* BEGIN PROVIDED TEXT *
NEW YORK (AP) — U.S. stocks sank Thursday on spreading fears about the health of China's economy. Technology and financial companies were among the hardest hit.

China's stock market slipped about 7 percent Thursday after the yuan fell to its lowest level against the dollar since March 2011. Trading was automatically suspended as a result. That set off another slump in Asian and European stocks.

The Dow Jones industrial average skidded 308 points, or 1.8 percent, to 16,598 as of 1:23 p.m. Eastern. The Standard & Poor's 500 index lost 38 points, or 1.9 percent, to 1,951. The Nasdaq composite index lost 118 points, or 2.5 percent, to 4,716.

2016 has started with a series of warning signs about China's economy, the second-largest in the world and a major driver of global growth. All 10 of the S&P 500 industrial sectors fell.
* END PROVIDED TEXT *
* BEGIN LISTING *
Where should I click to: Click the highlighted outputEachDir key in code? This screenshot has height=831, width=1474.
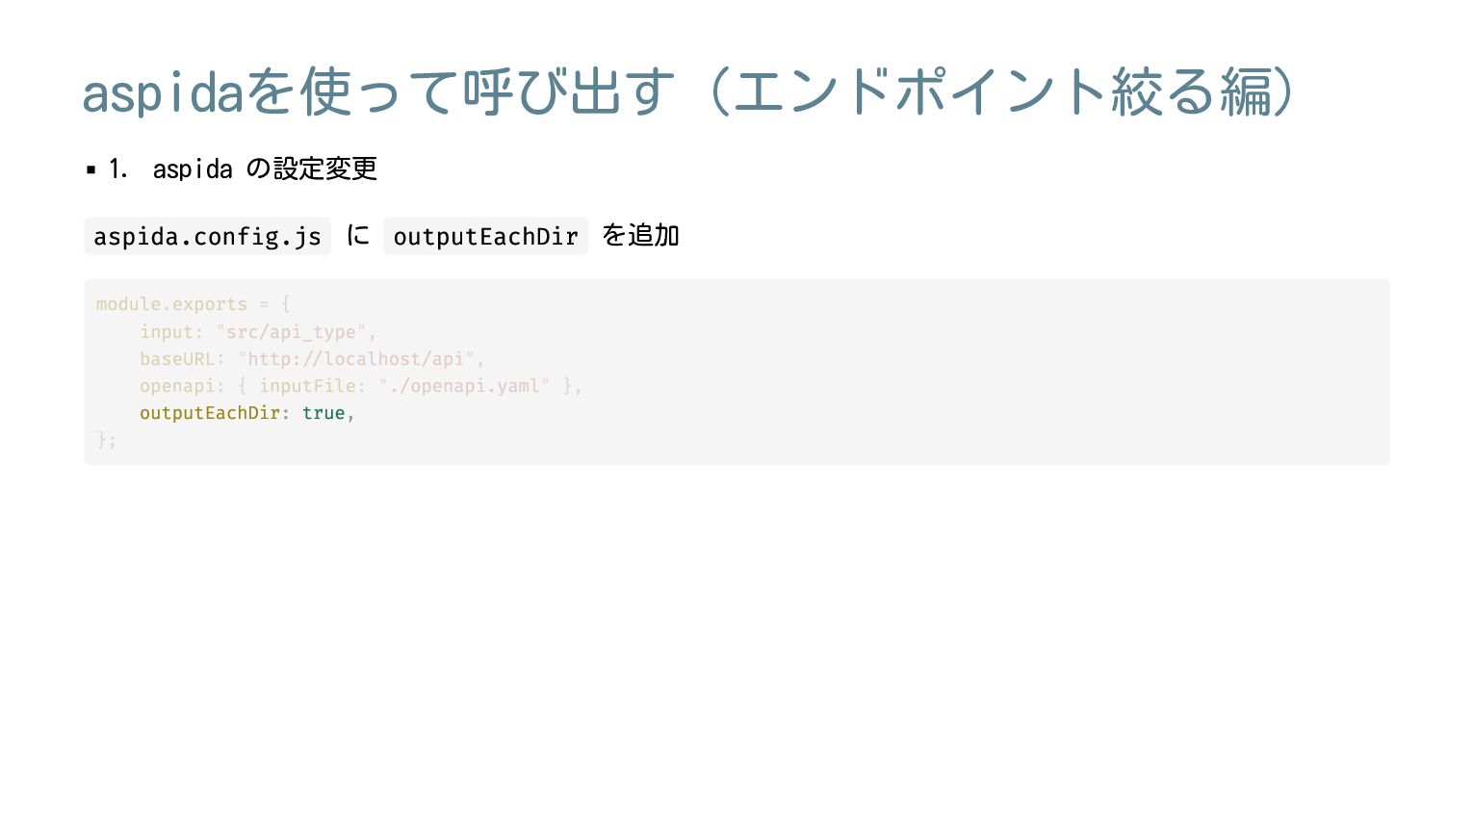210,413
* END LISTING *
* BEGIN LISTING *
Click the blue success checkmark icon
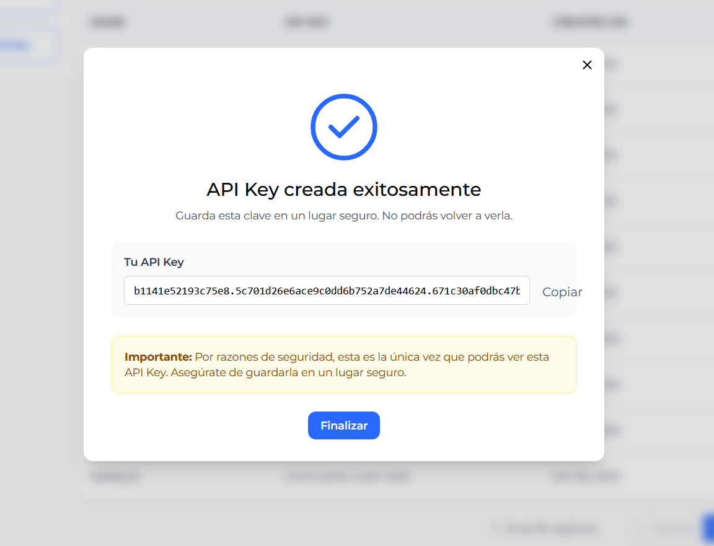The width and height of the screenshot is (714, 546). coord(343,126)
* END LISTING *
§ GOAL
Summarize the news report on falling stocks in two sentences. The records have nothing to do with the text.

§ EXPECTED ANSWER
U.S. stocks sank Thursday on spreading fears about China's economy, with technology and financial companies among the hardest hit and all 10 S&P 500 industrial sectors falling. China's stock market slipped about 7 percent after the yuan fell to its lowest level against the dollar since March 2011, which automatically suspended trading and set off another slump in Asian and European stocks.